Giving numerical examples:
If the system FOV requirement is 20° ±1° and the system design provides FOV production tolerances within this limit, then total FOV measurement or demonstration should be sufficient,
If the system FOV requirement is tighter than FOV production tolerances, such as 20° ±0.1°, then FOV measurement won’t be sufficient to maintain high yield in production and therefore FOV calibration procedure should be done.
Another important point that should be considered is understanding whether the required parameter is measured directly, or is it used for reference to measure other parameters?
In order to understand this, point better let’s take the FOV measurement example and review it in this context.
AR system has design requirement of exit pupil position, or Eye Relief, that is defined as the distance between the system surface closest to the eye and the eye position. Placing the eye (or other equipment) at the required Eye Relief is crucial for the FOV measurement accuracy.

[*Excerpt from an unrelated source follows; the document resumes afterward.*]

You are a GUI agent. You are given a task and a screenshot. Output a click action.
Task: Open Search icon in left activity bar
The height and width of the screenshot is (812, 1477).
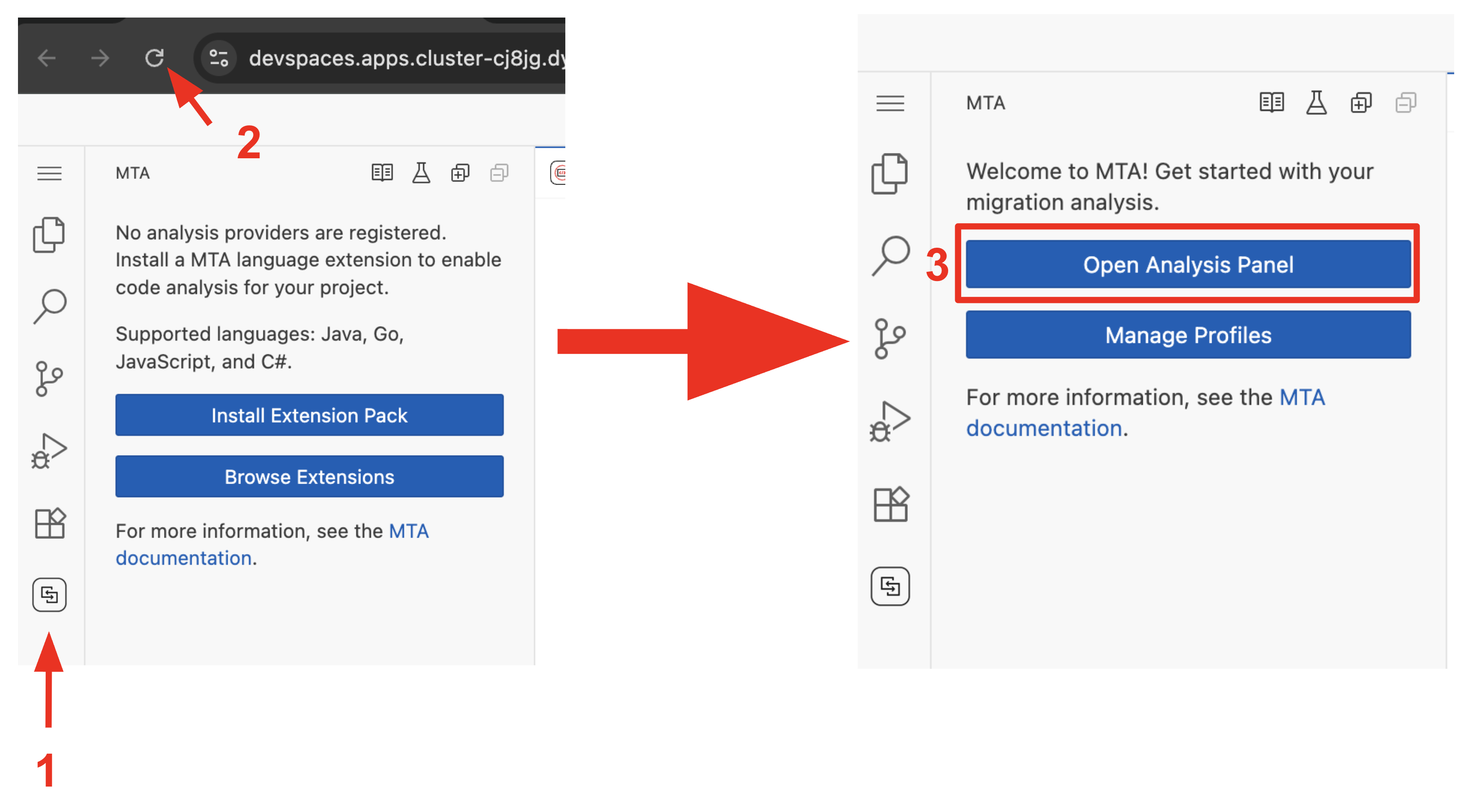click(x=49, y=306)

Placing the eye at a distance larger than the required Eye Relief will result in smaller visible FOV even though the system is within specification limits. Hence, it is clear that Eye Relief is a reference system parameter and should be considered when planning the FOV measurement setup.
The final point we would like to consider is the impact of the decision in which stage of the production process the FOV should be tested. This decision is crucial for increasing the production yield, but it would have high impact on the system design and performances trade-off.
For instance, FOV may be measured on sub-system level with some reference components that will not be part of the final complete system, which can simplify system testability and speed up the production process, but at cost of measurement coverage and accuracy.
All these considerations should be made as early at system design as possible, in collaboration between the optical designer with the production engineering specialist, so the right decisions and requirements are defined and the design process incorporates manufacturability, production tolerances and testability considerations throughout the design process. This collaboration will ensure that the optical design is optimized to customer needs and requirements while achieving higher yield and cost-effective product in the production line.